Na sessão desta quarta-feira (29), realizada por meio eletrônico, os conselheiros do Tribunal de Contas dos Municípios (TCM) julgaram procedente a denúncia formulada contra o prefeito de Boa Vista do Tupim, Helder Lopes Campos, o Dinho (PSDB), em razão da utilização de recursos públicos no custeio de publicidade autopromocional, no exercício de 2017.

 

O conselheiro Fernando Vita, relator do parecer, determinou a formulação de representação ao Ministério Público Estadual para que seja apurada a prática de ato de improbidade administrativa. O prefeito foi multado em R$ 8 mil. Cabe recurso da decisão.

 

Em seu pronunciamento, o relator reiterou que toda a atuação da administração pública está completamente submissa aos princípios da legalidade, impessoalidade, moralidade, publicidade e eficiência.

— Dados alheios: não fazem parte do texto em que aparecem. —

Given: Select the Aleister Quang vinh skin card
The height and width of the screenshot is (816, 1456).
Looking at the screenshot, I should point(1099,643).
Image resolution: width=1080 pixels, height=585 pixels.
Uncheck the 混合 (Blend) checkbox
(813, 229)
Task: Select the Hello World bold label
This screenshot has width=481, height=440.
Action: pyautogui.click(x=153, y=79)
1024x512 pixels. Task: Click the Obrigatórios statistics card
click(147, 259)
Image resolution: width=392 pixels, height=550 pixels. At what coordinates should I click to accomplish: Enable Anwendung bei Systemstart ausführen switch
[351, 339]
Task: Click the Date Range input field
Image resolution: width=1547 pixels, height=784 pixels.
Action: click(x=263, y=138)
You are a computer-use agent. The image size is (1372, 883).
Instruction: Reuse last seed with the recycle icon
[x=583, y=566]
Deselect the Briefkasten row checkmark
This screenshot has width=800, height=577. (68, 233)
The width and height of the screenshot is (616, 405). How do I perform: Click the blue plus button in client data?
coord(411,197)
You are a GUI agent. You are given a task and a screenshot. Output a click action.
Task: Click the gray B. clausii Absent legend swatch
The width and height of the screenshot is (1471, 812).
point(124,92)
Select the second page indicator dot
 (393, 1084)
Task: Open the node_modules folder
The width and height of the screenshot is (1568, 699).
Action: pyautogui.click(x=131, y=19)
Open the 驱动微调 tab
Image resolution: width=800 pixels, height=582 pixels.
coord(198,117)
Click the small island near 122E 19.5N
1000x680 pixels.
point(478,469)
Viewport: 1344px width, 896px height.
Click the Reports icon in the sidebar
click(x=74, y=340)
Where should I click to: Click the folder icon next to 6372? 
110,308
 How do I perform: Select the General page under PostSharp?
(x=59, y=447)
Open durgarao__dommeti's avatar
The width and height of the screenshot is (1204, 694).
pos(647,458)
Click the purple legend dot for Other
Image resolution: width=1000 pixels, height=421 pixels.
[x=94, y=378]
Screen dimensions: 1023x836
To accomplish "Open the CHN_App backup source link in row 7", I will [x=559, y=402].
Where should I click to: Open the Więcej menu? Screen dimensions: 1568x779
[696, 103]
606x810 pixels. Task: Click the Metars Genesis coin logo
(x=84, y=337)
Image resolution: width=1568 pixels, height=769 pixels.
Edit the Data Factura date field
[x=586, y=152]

O princípio da publicidade dos atos da administração pública tem por objetivo a assegurar o direito à informação sobre os atos da administração pública, propiciando, assim, o conhecimento e controle da gestão da coisa pública pelos interessados diretos e pelo povo em geral.

 

“Por esta razão é que a publicidade obrigatoriamente deve se harmonizar com o princípio da impessoalidade, uma vez que não é lícito o administrador utilizar-se da legítima possibilidade de dar publicidade às suas ações de governo para se autopromover”, comentou o conselheiro.

 

Segundo a relatoria, a autopromoção ficou patente em notícias divulgadas, no exercício de 2017, em periódicos de circulação local (“O Paraguaçu” e “Chapada em Alerta”), nas quais veiculou-se a realização de ações governamentais promovidas diretamente pela administração municipal, assim como alguns eventos realizados com o seu fomento.

 

De acordo com o relator, a maior parte delas traz conteúdo contaminado pela característica da promoção pessoal do gestor municipal, e em alguns casos, também, de agentes públicos como secretários municipais e servidores.

 

Em sua defesa, o gestor alegou que ao administrador público não é vedado a divulgação dos atos, obras e serviços promovidos pelo poder público, e que, em verdade, a legislação obriga a divulgação como forma de promoção do acesso da informação à sociedade, ao tempo em que argumentou que é inevitável que a divulgação de suas ações e obras gerem dividendos aos agentes públicos responsáveis pela sua execução.

 

O relator destacou que, de acordo com a Constituição da República Federativa do Brasil, a publicidade dos atos, programas, obras, serviços e campanhas dos órgãos públicos deverá ter caráter educativo, informativo ou de orientação social, dela não podendo constar nomes, símbolos ou imagens que caracterizem promoção pessoal de autoridades ou servidores públicos.